General impact - Meaningful, not decisive

We are measuring how the coal-gas spread helps us anticipate EUA price trends, 1 business day to 40 business days (i.e. 8 weeks) ahead.

Since 2015, this "predictive contribution" has averaged 12%, as illustrated below.

 

 

The contribution has exceeded 25% a dozen times only during that period.

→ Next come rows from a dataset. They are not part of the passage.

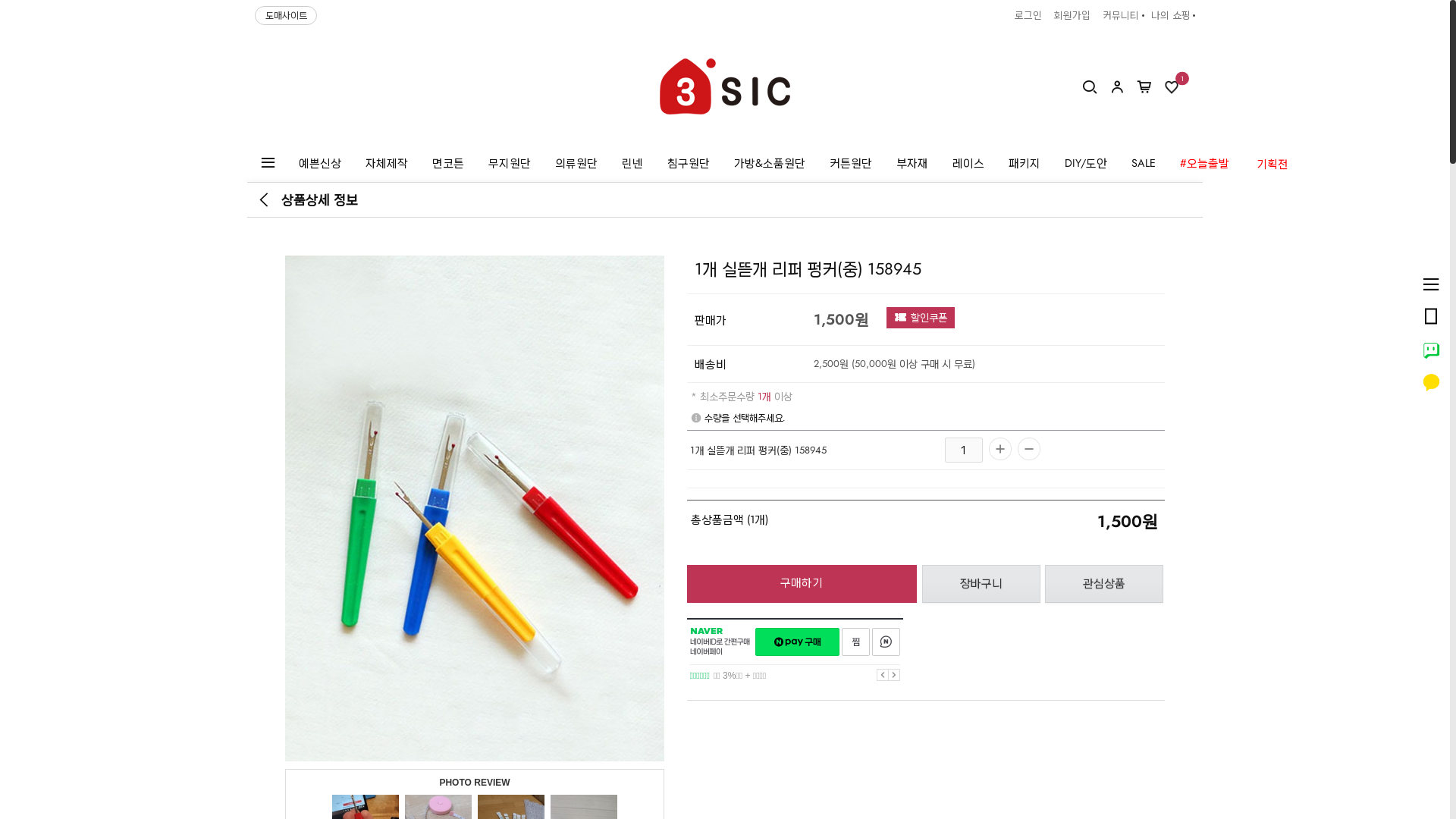
SALE Element type: text (1143, 163)
Given the description of an element on the screen output the (x, y) to click on. 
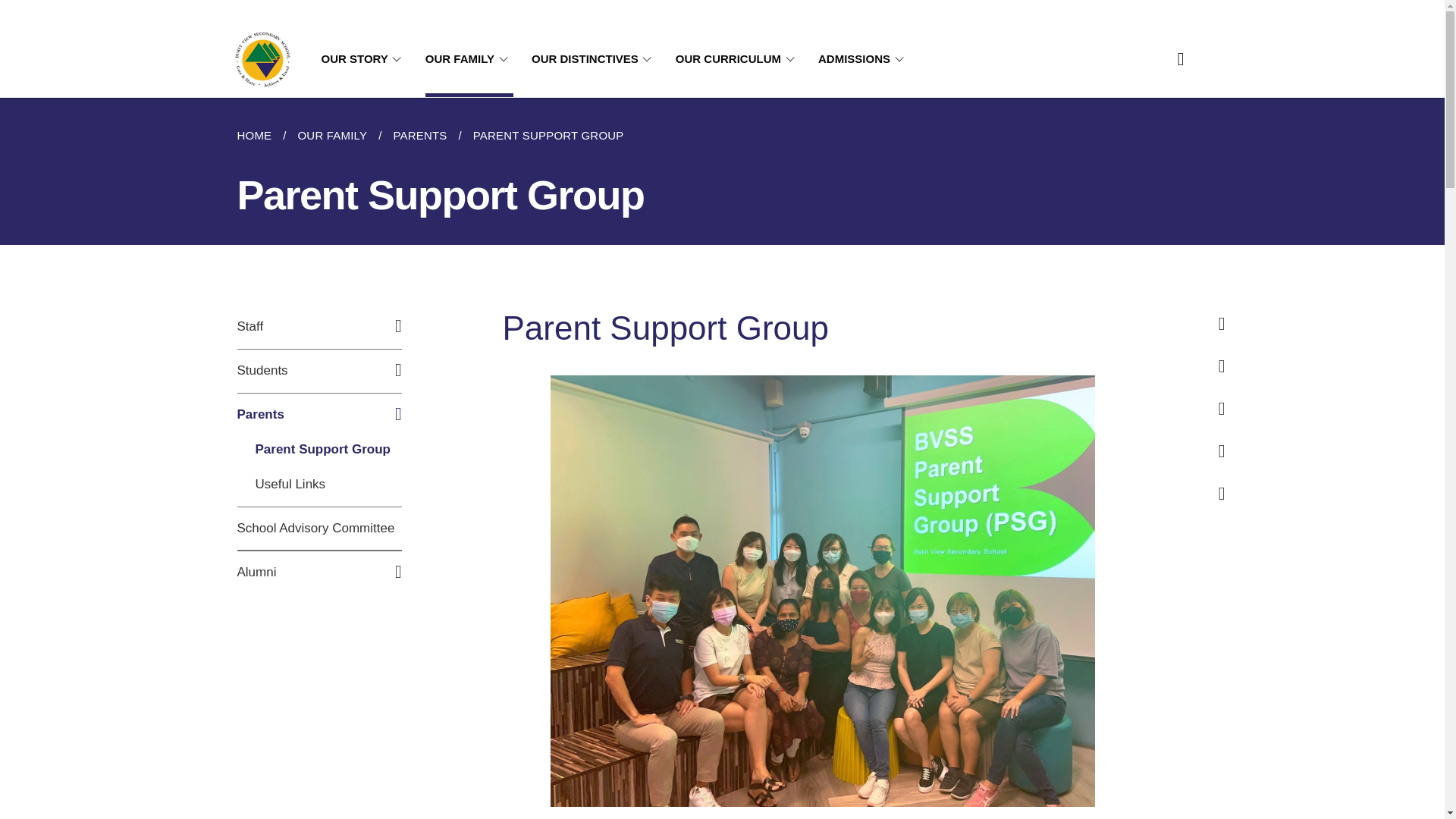
ADMISSIONS (863, 59)
OUR CURRICULUM (737, 59)
OUR FAMILY (469, 59)
PARENT SUPPORT GROUP (547, 135)
OUR FAMILY (331, 135)
HOME (258, 135)
OUR DISTINCTIVES (594, 59)
PARENTS (419, 135)
OUR STORY (364, 59)
Given the description of an element on the screen output the (x, y) to click on. 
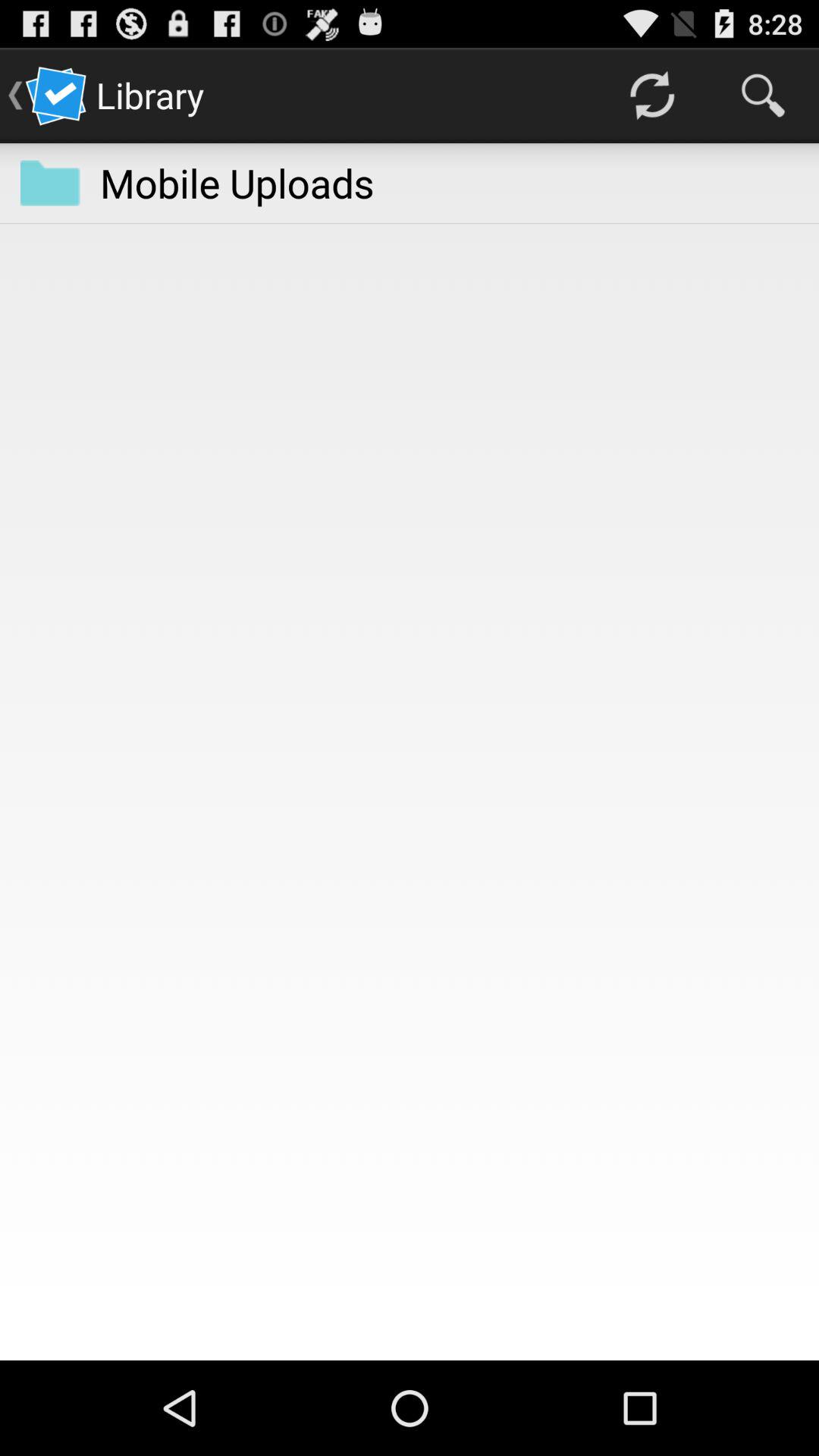
flip until mobile uploads item (237, 182)
Given the description of an element on the screen output the (x, y) to click on. 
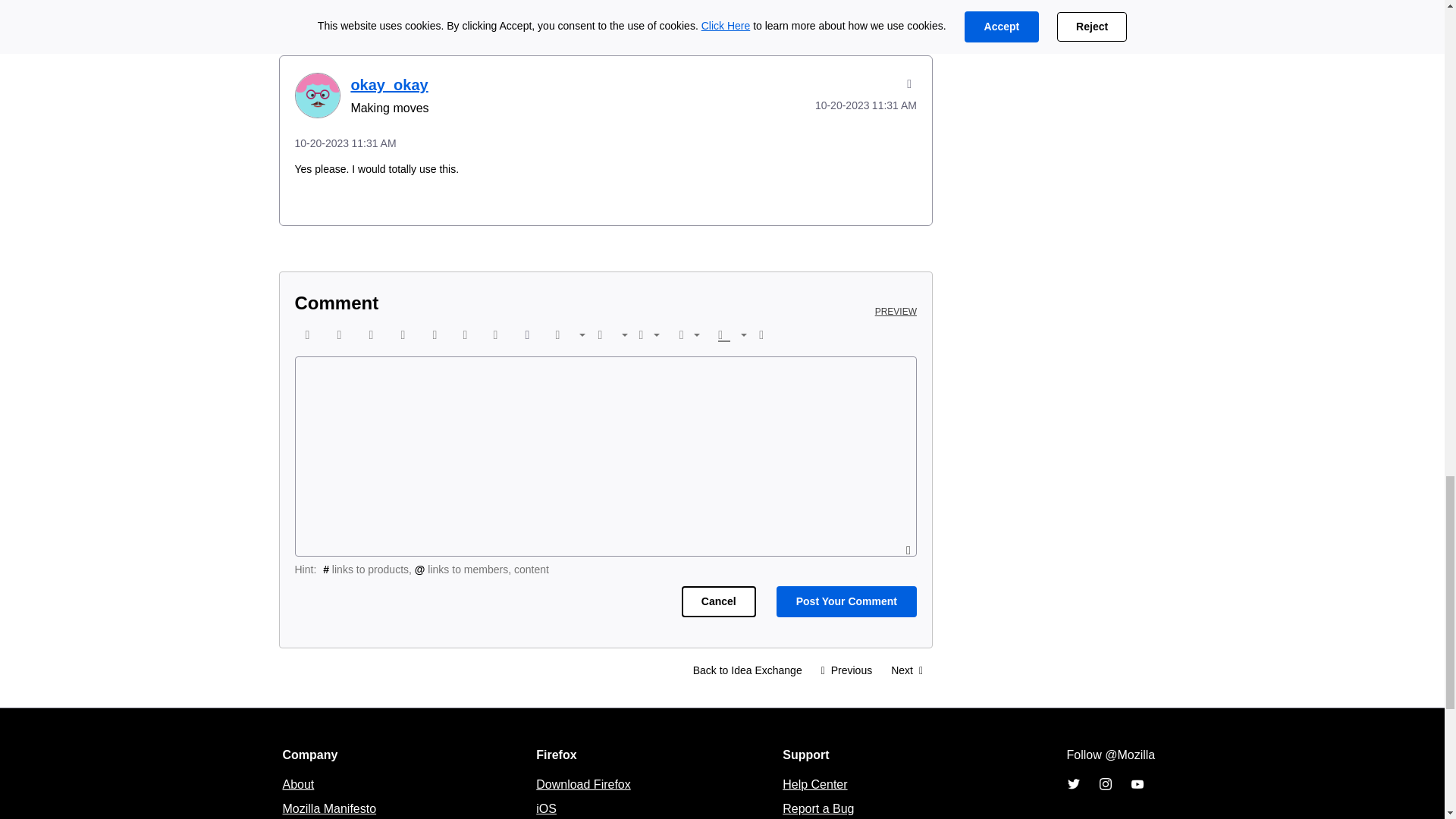
Cancel (718, 601)
Post Your Comment (846, 601)
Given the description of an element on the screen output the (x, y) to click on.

Overall it's been quite stable, especially for the past three years - with no clear impact of the size of the spread.

12% is not negligible, but it is roughly three times less than the contribution of price momentum (i.e. market buzz, short-term market movements) and the health and activity of the European metal industry (approximated by the stock prices of large European metals companies), as illustrated below.

 

 

So the conclusion is that, while the coal-gas spread does influence short- to mid-term EUA price trends, it is not the primary EUA price driver.

 

Short-term vs. mid-term

The measurable impact of the coal-gas spread on EUA price trends varies a lot with the duration of the trend. It is small for short-term trends, and larger for 4 to 8 week trends, with a peak for 6 week trends, as illustrated below.

 

 

As you would expect, the current speculation on the EUA market has reduced the usefulness of the coal-gas spread for understanding short-term EUA price trends (green bars much shorter than blue bars for H1 to H10 above).

But on the other hand, for anticipating 5 to 8 weak EUA price trends, the coal-gas spread has been significantly more useful in 2021 than since 2015 - even though the spread has actually narrowed. A consequence of the energy crisis?

In total: the intuitive relationship between the coal-gas spread and EUA price movements is real, and EUA market participants should definitely monitor the spread. But it is a dynamic relationship, and monitoring techniques should take that into account.